For all the talk that has sometimes surrounded his presidential candidacy, Robert F. Kennedy Jr. was never able to break through in the Democratic primary race against President Joe Biden. Reports would say his support was "growing," or that he was "surging," but he was never able to surpass the 20% support in national polls he enjoyed when he announced his candidacy as a Democrat in late April. In the months since, his support among Democratic voters has slowly slipped. It now stands just below 15% in the RealClearPolitics average of national polls -- 47 points behind Biden.

Biden organized a strong effort among Democrats to strangle the Kennedy challenge in the crib. It worked. Kennedy faced relentless criticism from well-connected Democrats and hit-job articles in the Democratic-adjacent media. The motivating force was a fear that Kennedy would take support away from Biden and allow former President Donald Trump to reclaim the presidency.

All that meant RFK Jr.'s candidacy as a Democrat wasn't going anywhere. No matter how much he campaigned, his situation was not going to improve in the face of broad opposition among Democratic officialdom.

This week, Kennedy changed course. In a speech Monday in Philadelphia, he announced that he was leaving the Democratic race and is now running for president as an independent. Instead of struggling under the hostile domination of the Democratic Party, he will now run freely, although he will likely end up struggling to get on some state ballots as an independent.

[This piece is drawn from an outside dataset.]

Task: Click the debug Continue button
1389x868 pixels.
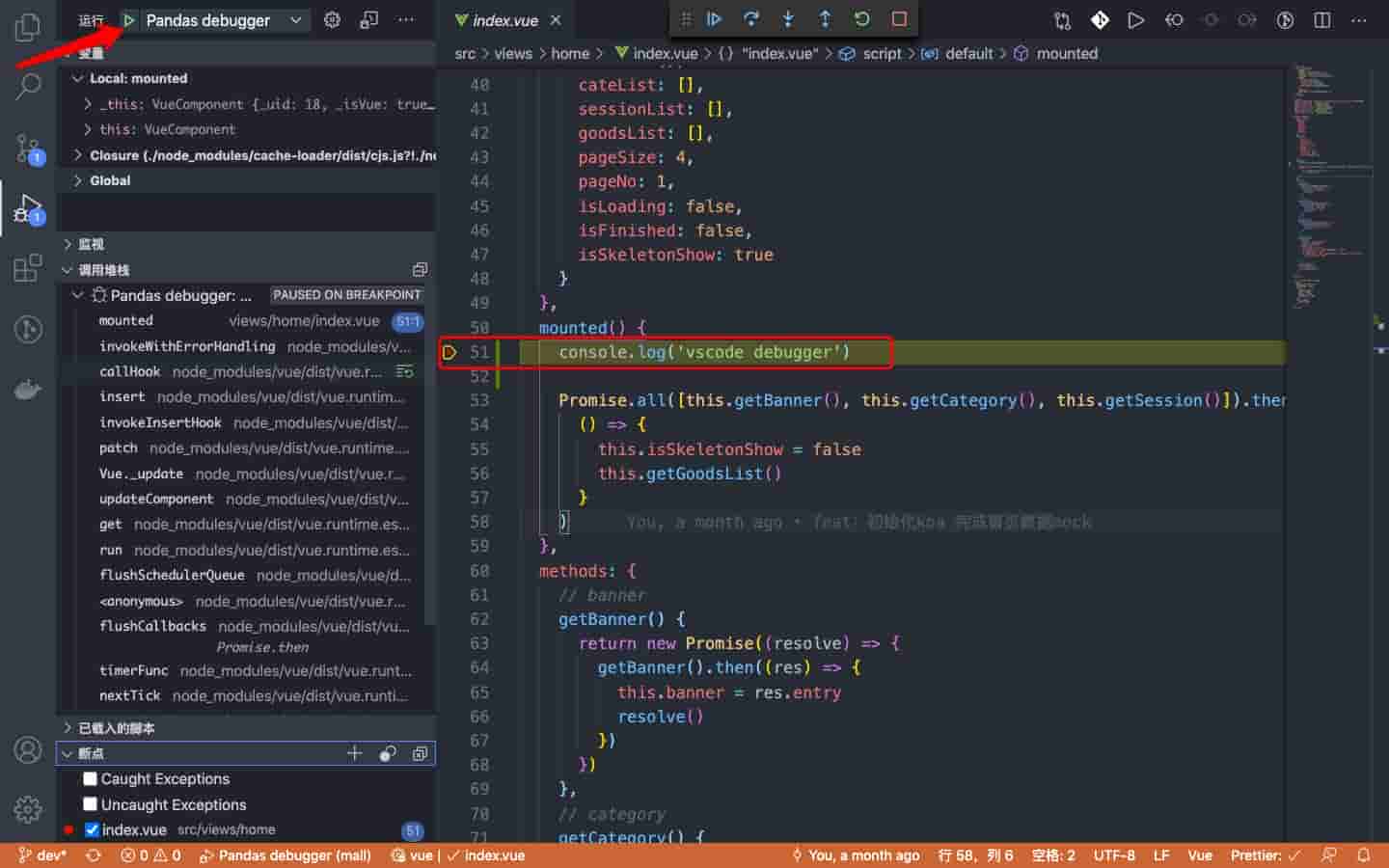Action: 714,19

As he runs, Kennedy will find himself targeted by both the Democratic and Republican parties. He has already faced new attacks from the Democratic side, and on Monday, to go along with Kennedy's announcement, the Republican National Committee released what it called "23 Reasons to Oppose RFK Jr." Reason Number 3 was, "He has admitted his candidacy will 'take more votes' from the Republican candidate than Biden."

But will Kennedy really take more votes from the Republican candidate, specifically Trump, than from Biden? Or will he take more votes away from Biden than the Republican candidate? Each party will answer in its own interest.

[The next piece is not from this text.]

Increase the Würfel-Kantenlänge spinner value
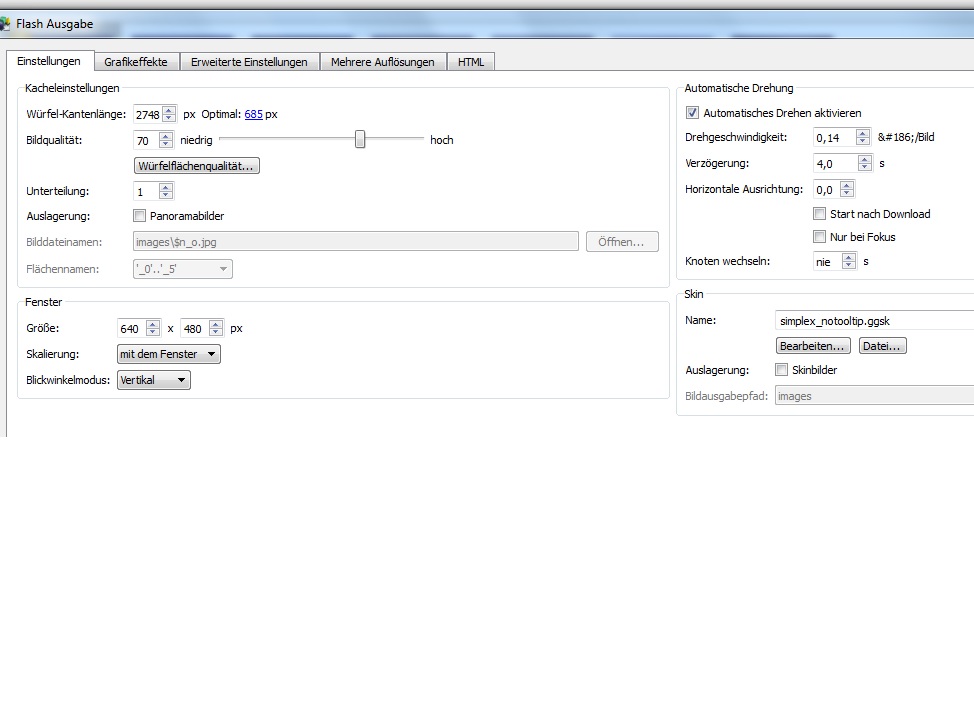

A recent Ipsos survey found Biden and Trump tied in a two-way race at 35% each. But in a three-way race with Kennedy, Trump had a slight lead over Biden, 33% to 31%, with Kennedy at 14%. In that scenario, Kennedy took a little more from Biden than from Trump, but that little bit might be enough to determine the election.

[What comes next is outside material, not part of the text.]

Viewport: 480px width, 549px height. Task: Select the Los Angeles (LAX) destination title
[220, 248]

There is another way to gauge what effect Kennedy might have on the general election, and that is to listen to what he says. Kennedy's 48-minute speech Monday was a brilliant effort to cut a path between the two parties, but there is no doubt it leaned more toward the Democratic side of the political argument.

Kennedy analyzed what he called the urge to take sides in politics. When there are just two equally matched sides, he said, disastrous results can follow. "In a two-sided conflict, both parties have a kind of mutual dependency," he said. "Each side depends on the other to define themselves as good guys, in contrast to the other side who, of course, are the bad guys. Well, if you're Team Good, you will do anything, no matter how unscrupulous, to defeat Team Evil. And that's why we've seen both parties sacrificing their core values and the foundational canons of democracy in an all-out struggle for power."

Now, Kennedy said, the battle of Team Good and Team Evil has led to a terrible choice. "Three-quarters of Americans believe that President Biden is too old to govern effectively. President Trump faces multiple civil and criminal trials. Both of them have favorability ratings that are deep in negative territory. That's what two-party politics has given us."

That will probably appeal to the independent streak in millions of American voters. Kennedy encouraged that when he said, "The Democrats are frightened that I'm going to spoil the election for President Biden, and the Republicans are frightened that I'm going to spoil the election for President Trump." He then added: "The truth is, they're both right." A certain type of voter will like that.

If the race is between Biden and Trump, an independent candidate could change the race by attracting even a relatively small number of voters. Kennedy has the ability to do just that.